Early life and education  
Stockhausen grew up in Wauwatosa, Wisconsin and graduated with a Theater Arts degree from Marquette University's Diederich College of Communication in 1995, and a Master of Fine Arts from the Yale School of Drama in 1999.

Career 
Stockhausen, along with set decorator Anna Pinnock won the Academy Award for Best Production Design for the 2014 film The Grand Budapest Hotel. Previously he was nominated for the Academy Award for Best Production Design for the 2013 film 12 Years a Slave together with set decorator Alice Baker.

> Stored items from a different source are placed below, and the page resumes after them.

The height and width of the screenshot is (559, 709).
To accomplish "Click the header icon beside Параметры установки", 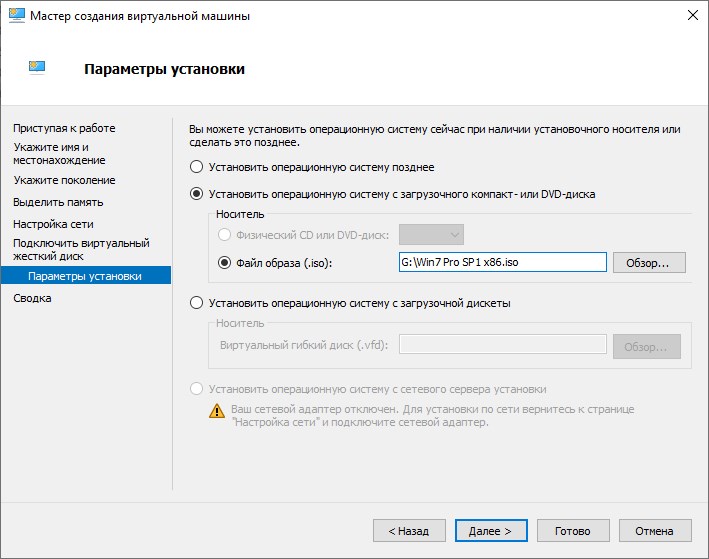I will pyautogui.click(x=36, y=69).
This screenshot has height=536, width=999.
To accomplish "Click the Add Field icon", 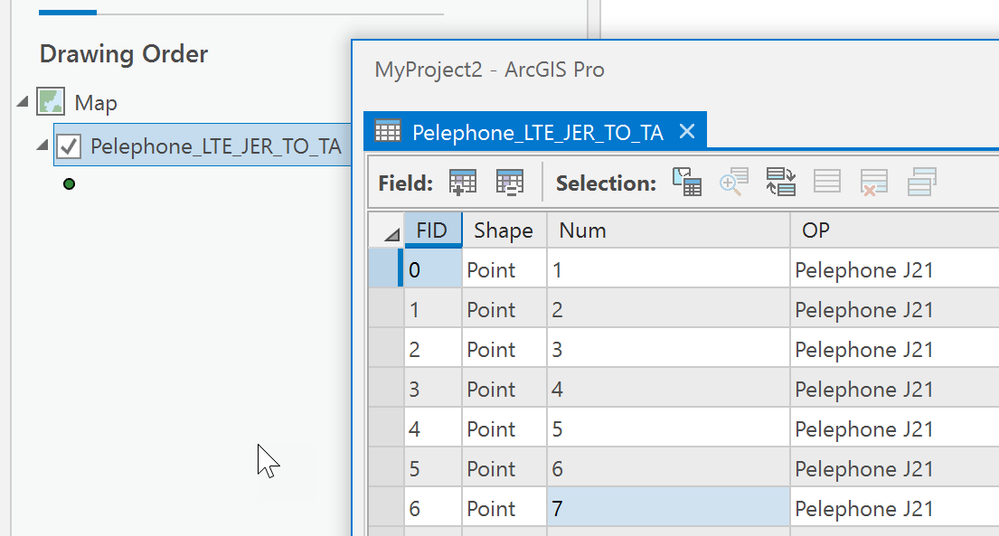I will [462, 182].
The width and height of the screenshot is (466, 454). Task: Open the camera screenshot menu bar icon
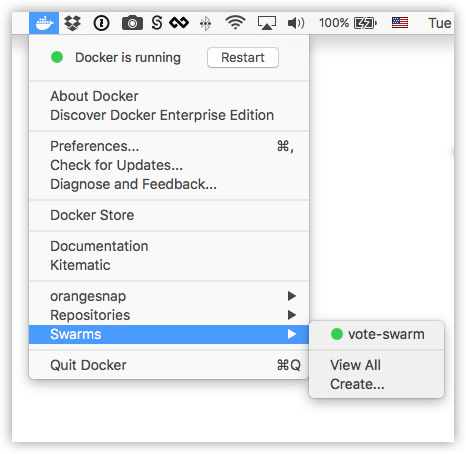click(132, 23)
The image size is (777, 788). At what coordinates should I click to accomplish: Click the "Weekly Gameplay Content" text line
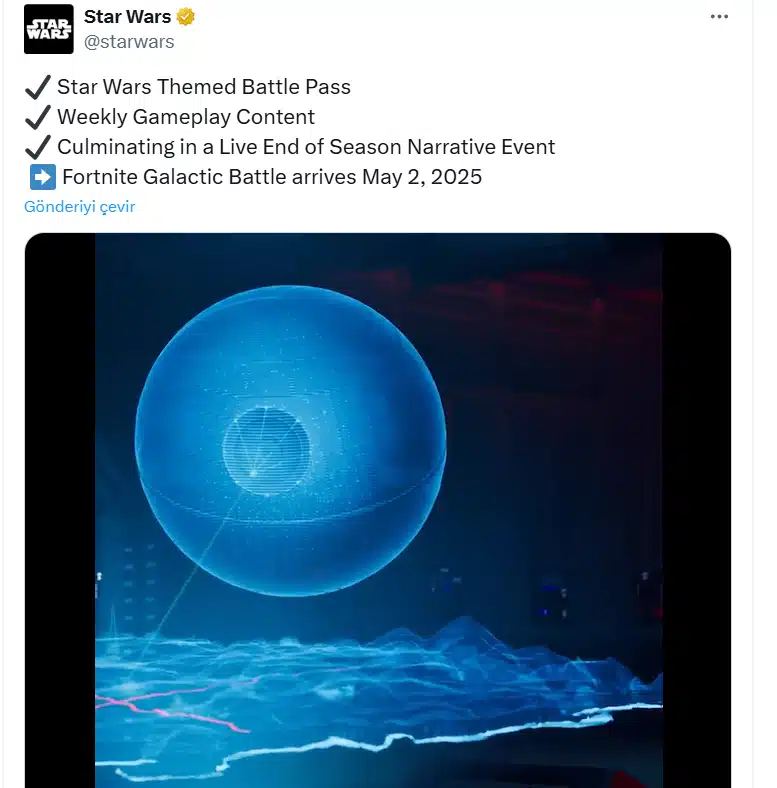pos(186,118)
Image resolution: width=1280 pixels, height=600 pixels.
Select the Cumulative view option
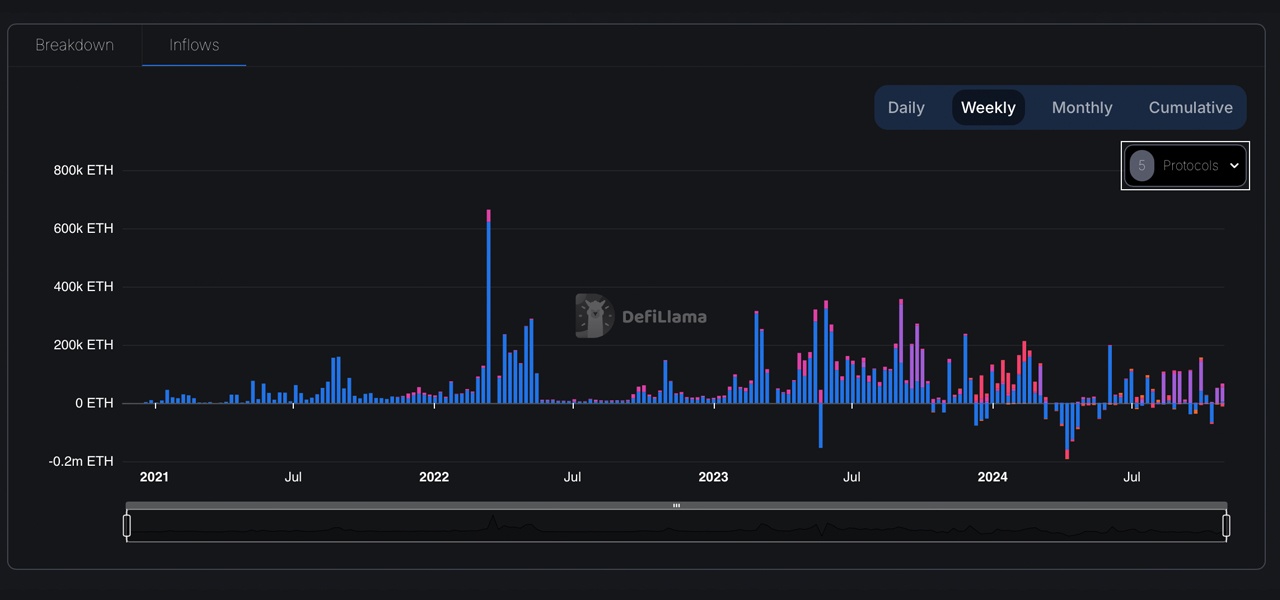click(x=1190, y=107)
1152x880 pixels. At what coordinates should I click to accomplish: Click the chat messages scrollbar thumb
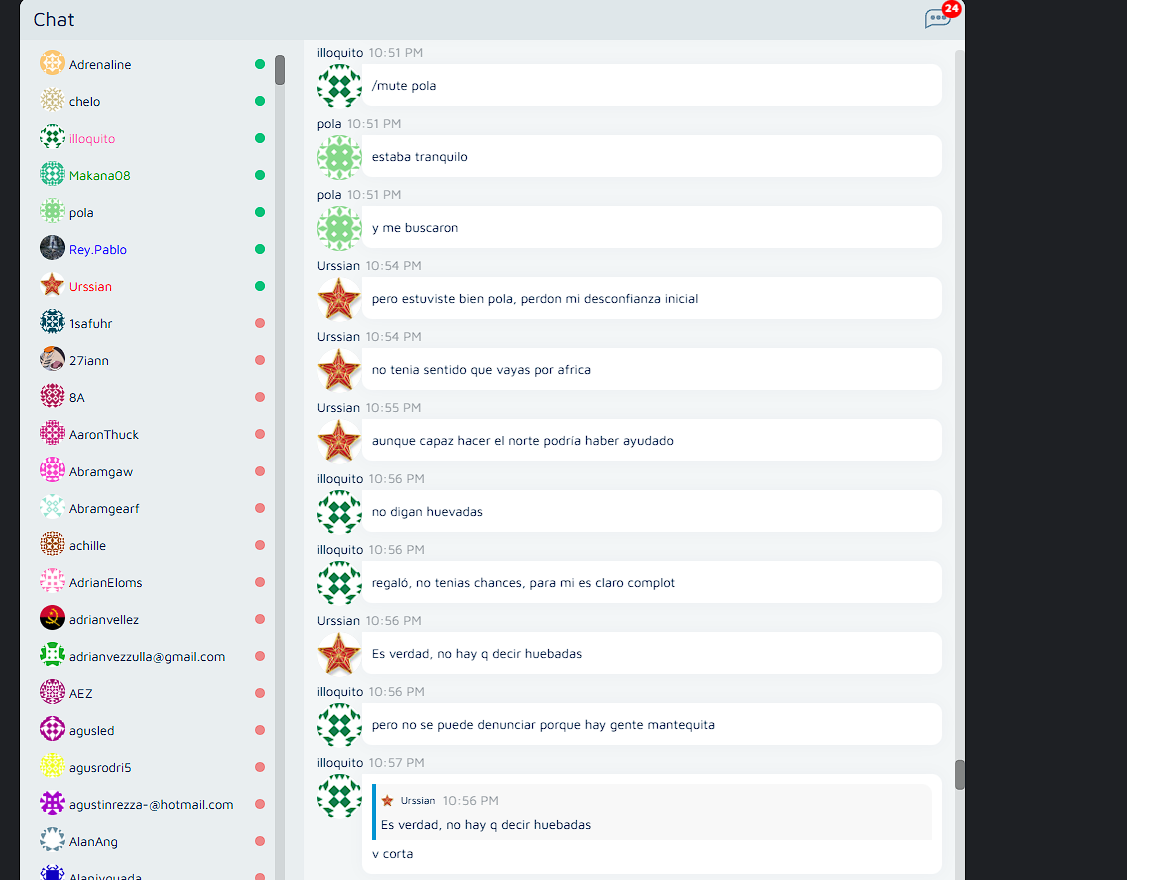coord(960,775)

He was also nominated for the Academy Award for Best Production Design for the 2015 film Bridge of Spies along with set decorators Bernhard Henrich and Rena DeAngelo.

Filmography
As production designer

As art director

Awards and nominations

References

External links 

Living people
American production designers
Best Art Direction Academy Award winners
Best Production Design BAFTA Award winners
Marquette University alumni
People from Brookfield, Wisconsin
Place of birth missing (living people)
Yale School of Drama alumni
Year of birth missing (living people)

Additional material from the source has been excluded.